You can see I’ve split up my roast into two sections. I was experimenting with the rub. On the darker one, I applied the rub before freezing months ago. The other, I did according to these directions. The freezing before hand worked, and helped cut out a bit of time, but not really worth doing as the meat flavor was a bit stronger. It did work though.
Prepare BBQ Sauce: While your pork is roasting, make your BBQ sauce. Mix all ingredients together. Its just that easy. Taste and tweak flavors according to desire. Keep chilled until needed.
Roast Pork for 5-7 hours: Check your roast at 5 hours. Meat will be done with it reads about 170 degrees at its deepest part with a thermometer AND it will fall apart easily to the touch. If the temp is good, but the meat still feels firm, leave it for another hour or so. You’ll know your meat is done, when you can easily fork it apart. If you check at 5 hours or so and the rub is starting to look blackish, like it might be burning, cover with tin foil and return to the oven.
You can see I used a wire wrack with this roast, but as I said before, I think it works better without it. This roast was a bit drier then other roasts. However, after pulling the meat apart, I poured the fat juices at the bottom of the pan over the roast and it made it much better.

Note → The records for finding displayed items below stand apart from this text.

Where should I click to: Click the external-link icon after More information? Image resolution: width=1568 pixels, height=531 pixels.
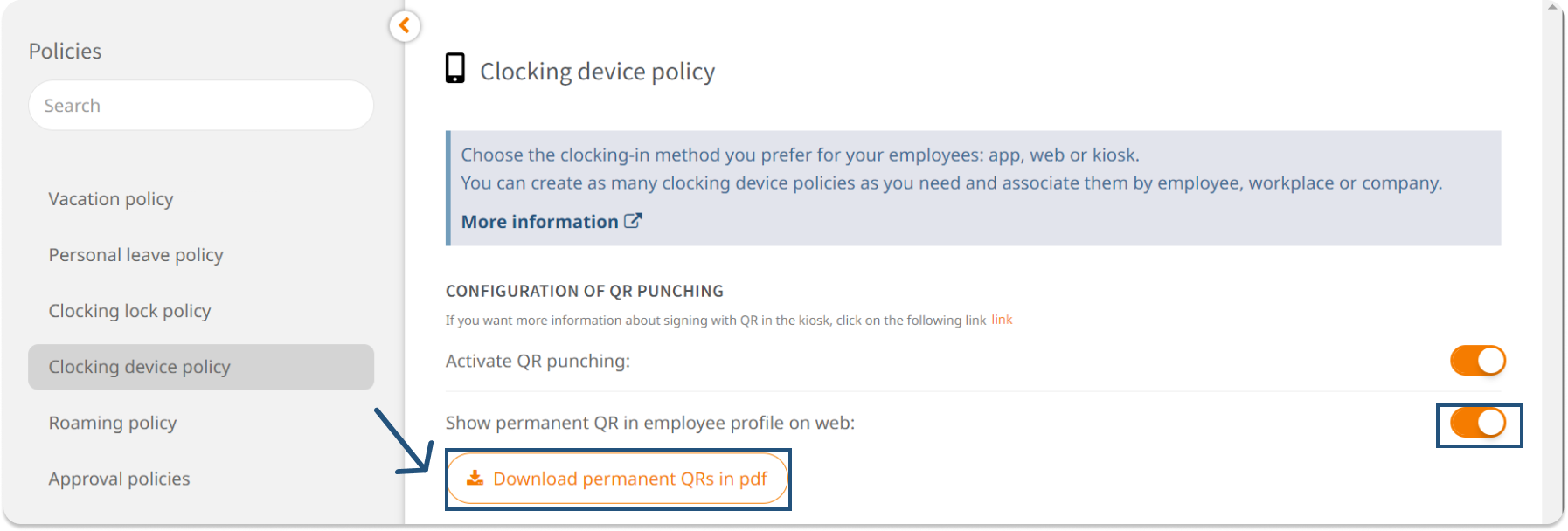tap(633, 221)

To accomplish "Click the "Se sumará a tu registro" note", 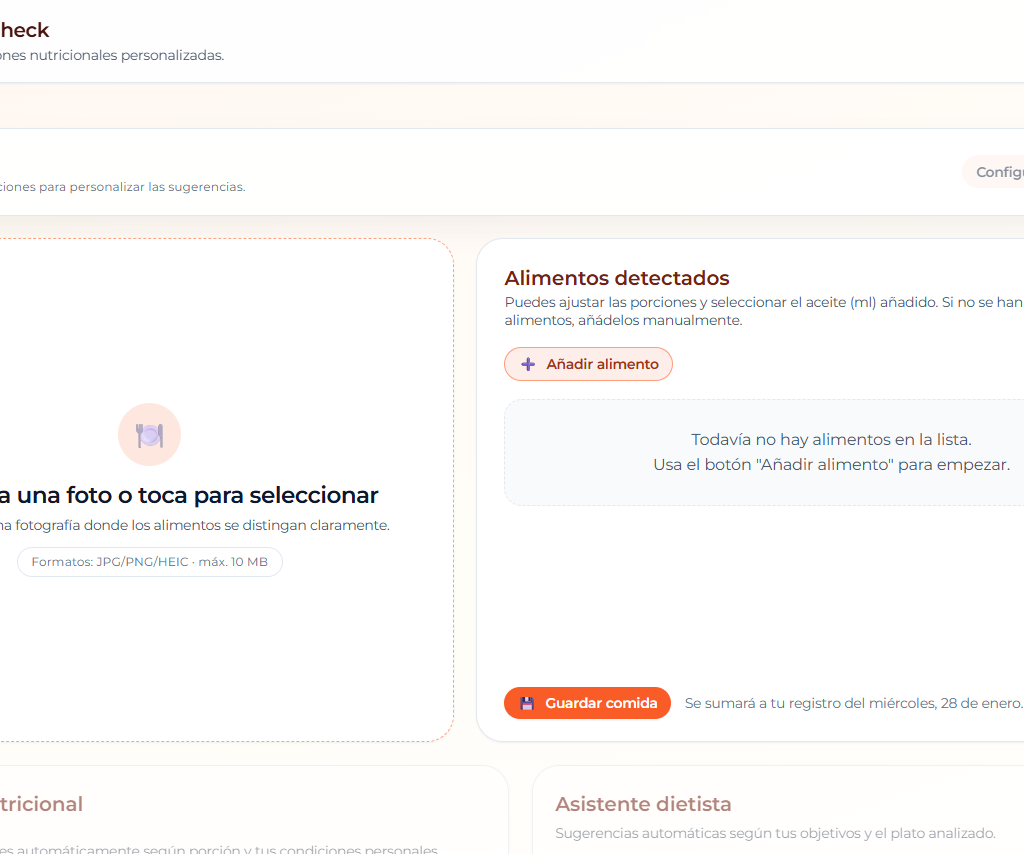I will [852, 703].
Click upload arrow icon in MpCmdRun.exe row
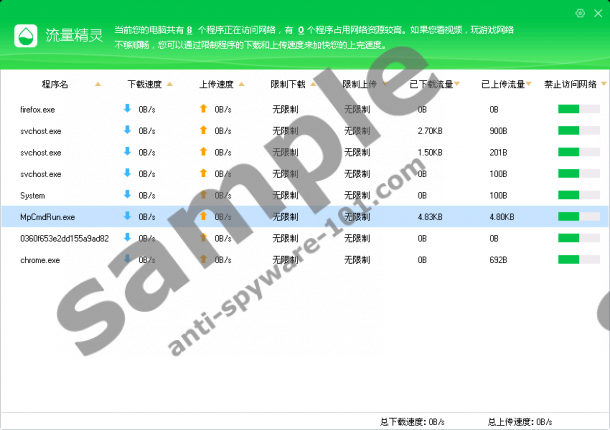 [x=203, y=216]
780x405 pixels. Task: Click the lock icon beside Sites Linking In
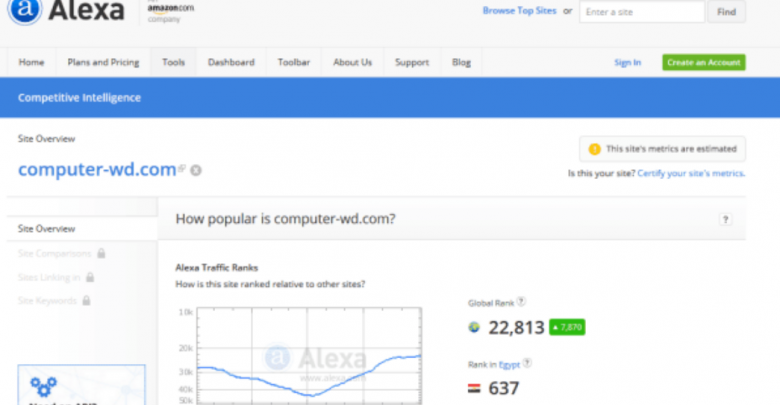point(90,276)
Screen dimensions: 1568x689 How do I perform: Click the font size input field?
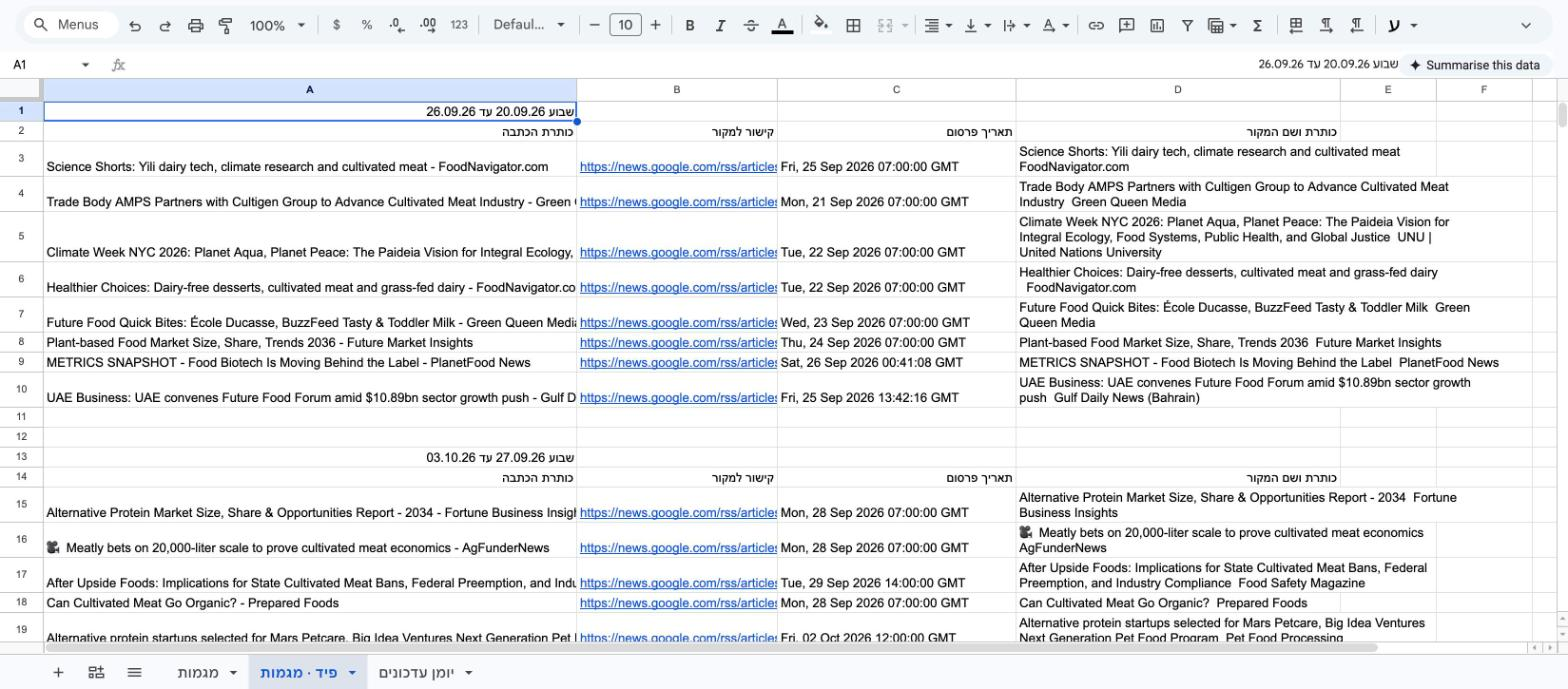[x=625, y=25]
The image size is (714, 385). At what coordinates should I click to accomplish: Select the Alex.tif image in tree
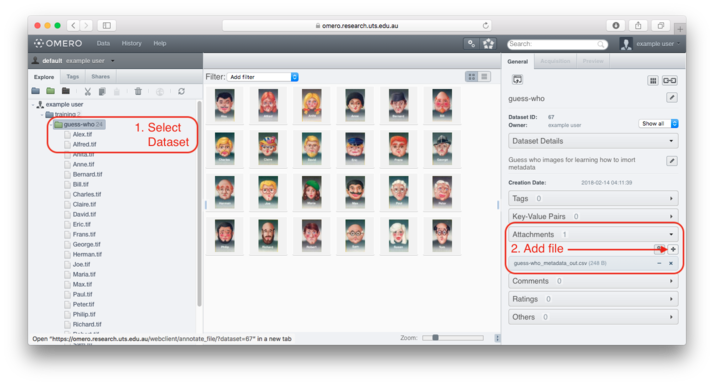click(x=82, y=134)
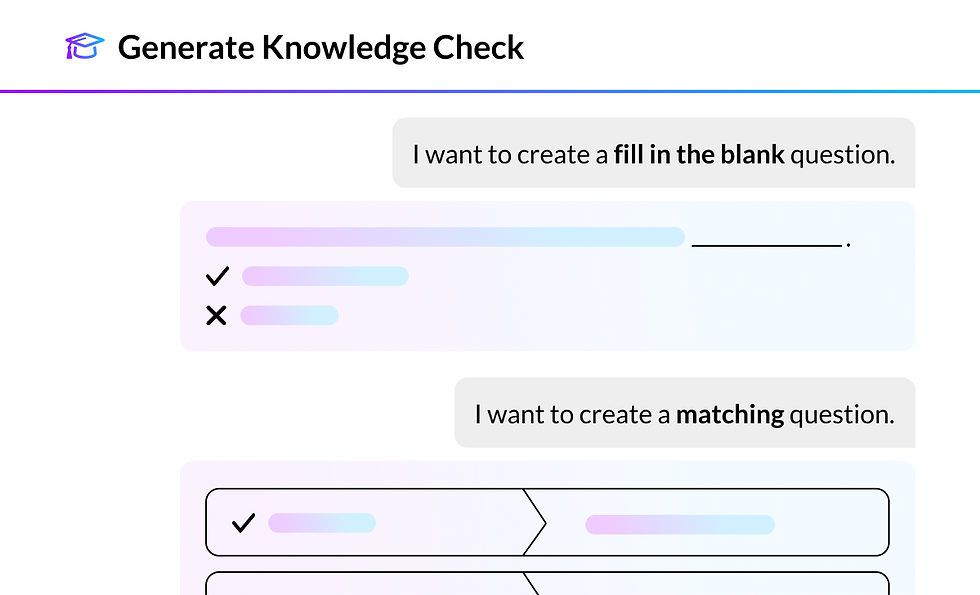Image resolution: width=980 pixels, height=595 pixels.
Task: Click the right placeholder in the first matching row
Action: pos(680,524)
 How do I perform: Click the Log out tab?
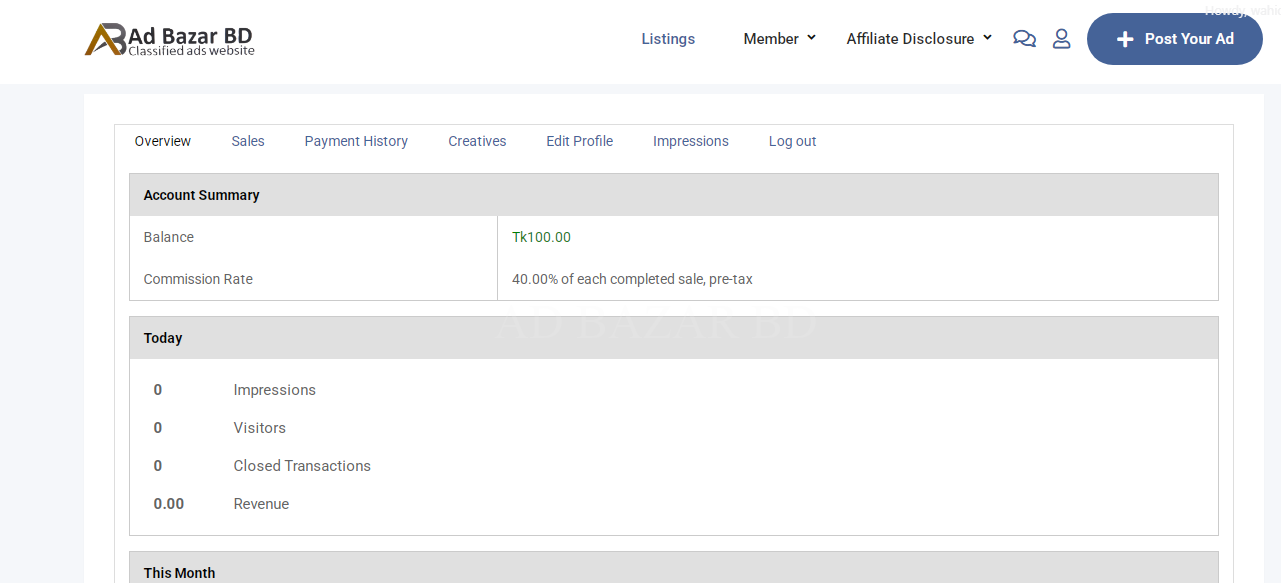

Pull your Pork: When the pork is done, remove from oven and let sit for 15-20 minutes covered with tin foil. If you have pan full of melted pork fat, remove the pork from the pan and place in a bowl. Using forks, pull the pork meat apart into strings. Remove bone and excess fat. You may want to pour a bit of extra juice from the roaster over the pork to keep it moist. You can also pour some of your BBQ sauce on your pork now, or let people apply their own BBQ sauce depending on desire.
Serve your Pulled Pork: Set out with your BBQ sauce, buns and a delicious cole slaw for a topping. Yum. This really is so easy. I’ve never had it go wrong. I just don’t think you can screw this dish up! Its a fail safe for anyone wanting to throw an awesome summer party!